Extracted records:

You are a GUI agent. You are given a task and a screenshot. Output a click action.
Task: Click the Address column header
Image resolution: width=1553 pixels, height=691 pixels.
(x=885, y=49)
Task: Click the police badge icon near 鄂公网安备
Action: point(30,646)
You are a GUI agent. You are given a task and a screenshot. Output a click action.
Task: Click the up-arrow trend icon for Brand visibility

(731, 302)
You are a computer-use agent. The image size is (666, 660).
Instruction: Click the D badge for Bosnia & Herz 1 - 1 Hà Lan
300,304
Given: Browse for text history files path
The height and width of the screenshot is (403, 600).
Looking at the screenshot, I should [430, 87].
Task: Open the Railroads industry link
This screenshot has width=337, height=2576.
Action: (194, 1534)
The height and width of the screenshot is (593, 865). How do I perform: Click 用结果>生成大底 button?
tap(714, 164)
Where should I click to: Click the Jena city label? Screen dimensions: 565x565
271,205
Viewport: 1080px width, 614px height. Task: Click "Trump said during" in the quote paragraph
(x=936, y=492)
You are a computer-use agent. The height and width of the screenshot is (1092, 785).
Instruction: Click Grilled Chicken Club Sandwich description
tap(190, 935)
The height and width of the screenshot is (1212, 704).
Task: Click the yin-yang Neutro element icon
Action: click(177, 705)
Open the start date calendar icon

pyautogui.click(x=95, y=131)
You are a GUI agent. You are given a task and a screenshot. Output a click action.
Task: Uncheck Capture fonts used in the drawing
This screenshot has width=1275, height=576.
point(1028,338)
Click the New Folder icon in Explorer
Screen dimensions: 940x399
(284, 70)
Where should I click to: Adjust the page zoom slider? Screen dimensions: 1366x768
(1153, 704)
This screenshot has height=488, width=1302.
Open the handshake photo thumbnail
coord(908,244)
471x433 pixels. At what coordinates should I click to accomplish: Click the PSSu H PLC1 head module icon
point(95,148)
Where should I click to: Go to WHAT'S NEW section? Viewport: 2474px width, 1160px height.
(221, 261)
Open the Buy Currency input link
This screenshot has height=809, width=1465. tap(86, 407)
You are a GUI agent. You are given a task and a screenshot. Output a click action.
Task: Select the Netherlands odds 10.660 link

YOUR ASSIGNMENT: Write out again only the lines from the one with "Where should I click to: Adjust" through the last line of the records above. Keep every word as it stands.

SOLUTION TO THIS EXERCISE:
Where should I click to: Adjust the page zoom slider? Screen dimensions: 1366x768
(1153, 704)
This screenshot has height=488, width=1302.
Open the handshake photo thumbnail
coord(908,244)
471x433 pixels. At what coordinates should I click to accomplish: Click the PSSu H PLC1 head module icon
point(95,148)
Where should I click to: Go to WHAT'S NEW section? Viewport: 2474px width, 1160px height.
(221, 261)
Open the Buy Currency input link
This screenshot has height=809, width=1465. tap(86, 407)
You are a GUI agent. You are given a task and a screenshot. Output a click action.
Task: Select the Netherlands odds 10.660 link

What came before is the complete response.